─── Texte à lire

C’est l’inverse qui se produit en Turquie. Par Guillaume Perrier , à Istanbul. La jeunesse turque suit les pas du prophète Mahomet , des sultans ottomans et de Recep Tayyip Erdogan . Elle rêve de guerres patriotiques, de conquêtes et de martyrs.
Après le coup d’État manqué du 15 juillet 2016, on a fermé plus de 200 associations, les universités ont été purgées, la police s’est installée sur les campus…
C’est ce que l’on pourrait penser à la vue du dernier clip réalisé par la branche jeunesse de l’AKP (Parti de la justice et du développe-ment), partagé plus de 10 millions de fois en trois jours, à la télévision et sur les réseaux sociaux. Sur un ton martial, le film publicitaire – Qui es-tu ? – propose aux jeunes Turcs de s’identifier à des héros historiques. La réaction a été fulgurante. Moqué et pastiché, le spot de propagande s’est retourné contre le parti au pouvoir en Turquie . « Moi, je suis Britney ! » « Moi, je suis l’un des 301 mineurs de charbon tués à Soma en 2014 » « Moi, je suis une femme victime de violences »… De quoi anéantir la campagne de communication et renforcer l’écart qui se creuse entre un pouvoir inamovible depuis dix-huit ans et une jeunesse inquiète et pessimiste, qui lui tourne le dos.
Fin juin, le président Erdogan avait essuyé une déconvenue similaire au cours d’une « visioconférence avec les jeunes » diffusée en direct sur YouTube. Loin du plébiscite escompté, le reis avait été bombardé de commentaires acides. Des milliers de « Pas de vote pour vous » s’affichaient sur l’écran, et les pouces baissés étaient dix fois plus nombreux que les pouces levés. Le service de communication du Palais fut contraint de couper net la retransmission au bout de quarante minutes. « Même dans cet environnement illibéral, les jeunes, qu’ils soient de droite ou de gauche, parviennent à exprimer leur mécontentement, observe la sociologue Laden Yurttagüler, coordinatrice du centre d’études de la société civile de l’université Bilgi d’Istanbul. Les Turcs de 20 ans sont, comme dans tous les pays, la génération la plus connectée au monde extérieur. La jeunesse n’est pas monolithique, et il n’est pas si facile de l’encadrer. »

──────
─── Partie des données

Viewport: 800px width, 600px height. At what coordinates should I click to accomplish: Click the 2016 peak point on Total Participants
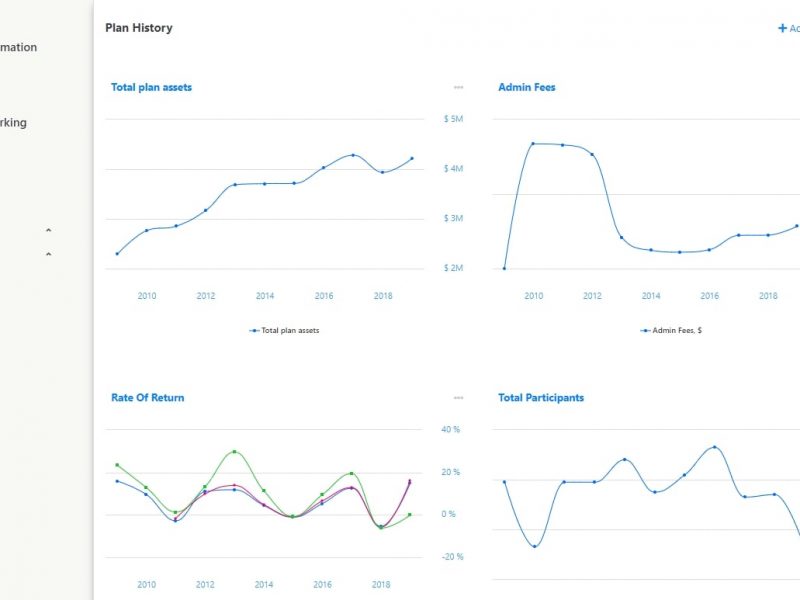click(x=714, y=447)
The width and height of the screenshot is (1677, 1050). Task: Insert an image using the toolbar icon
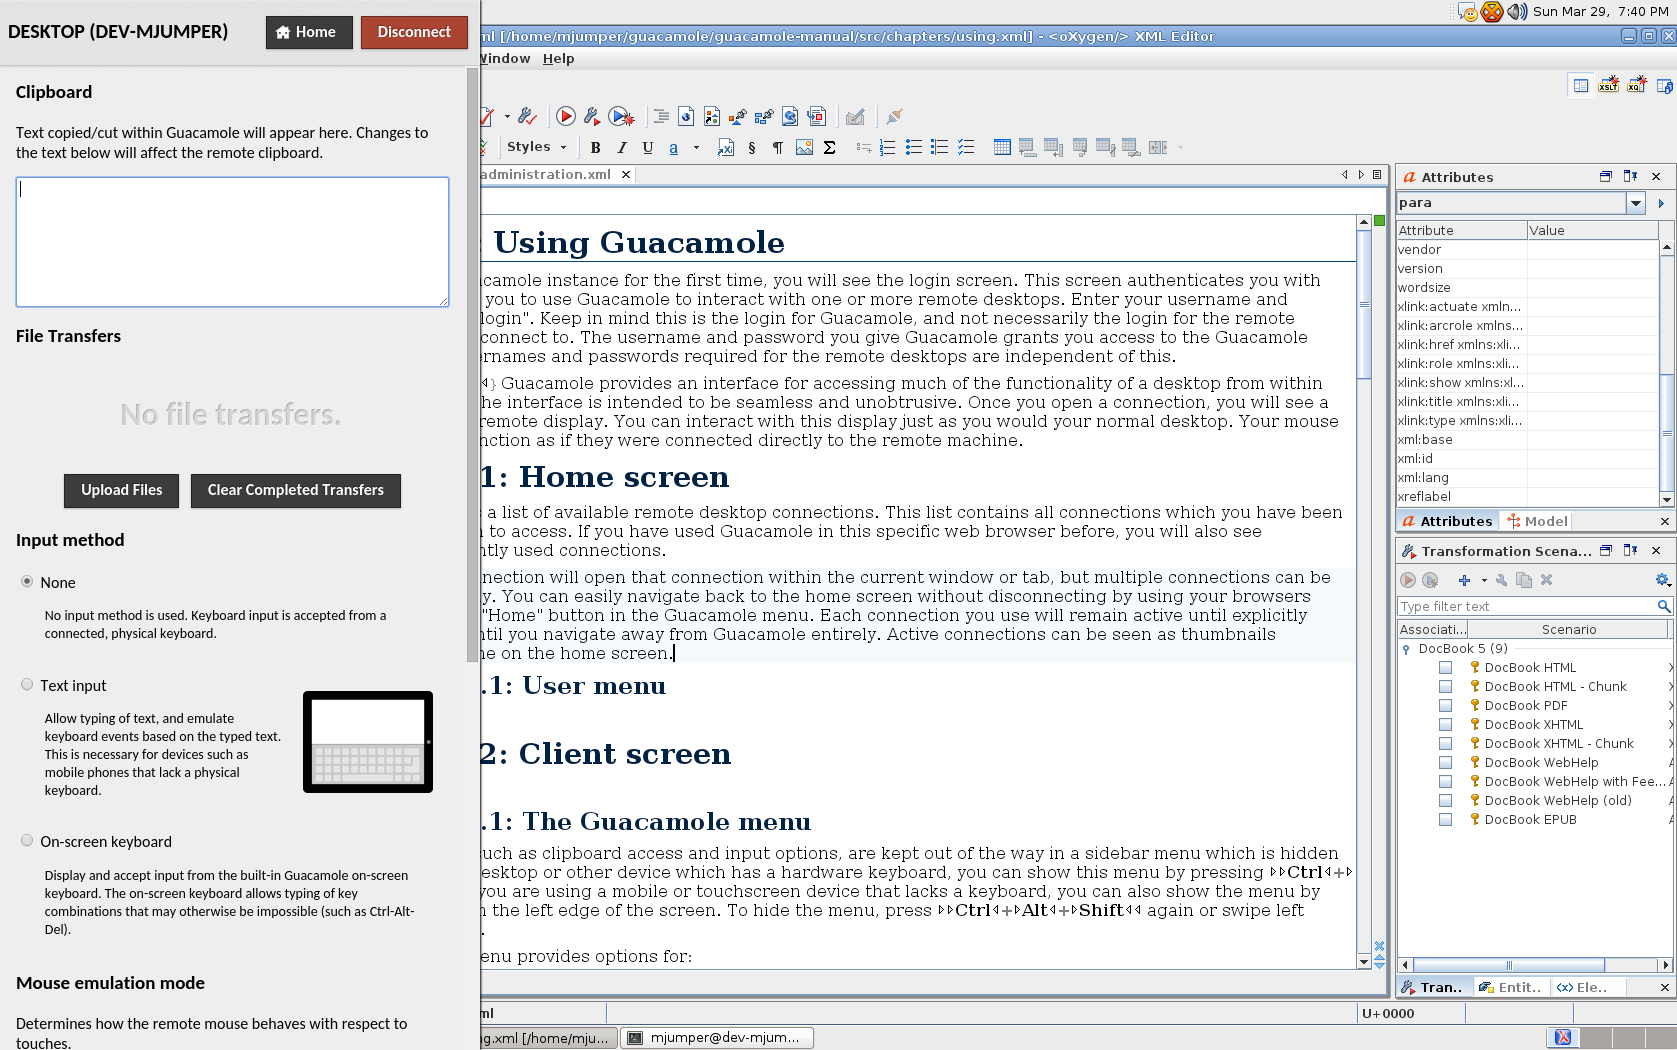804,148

──────

* **Objectif visé A**:
Renvoyez, s'il vous plaît, le passage de l'article sur la jeunesse turque qui va de « C’est l’inverse qui » jusqu'à « et de martyrs. ».
* **Objectif visé B**:
Répondez à ces questions d'après l'article sur la jeunesse turque :
(i) Combien d'associations ont été fermées après le coup d'État manqué du 15 juillet 2016 ?
(ii) Combien de fois le clip de la branche jeunesse de l'AKP a-t-il été partagé, et en combien de jours ?
(iii) Au bout de combien de temps la retransmission de la visioconférence a-t-elle été coupée ?

* **Réponse rédigée A**:
C’est l’inverse qui se produit en Turquie. Par Guillaume Perrier , à Istanbul. La jeunesse turque suit les pas du prophète Mahomet , des sultans ottomans et de Recep Tayyip Erdogan . Elle rêve de guerres patriotiques, de conquêtes et de martyrs.

* **Réponse rédigée B**:
(i) Plus de 200.
(ii) Plus de 10 millions de fois, en trois jours.
(iii) Au bout de quarante minutes.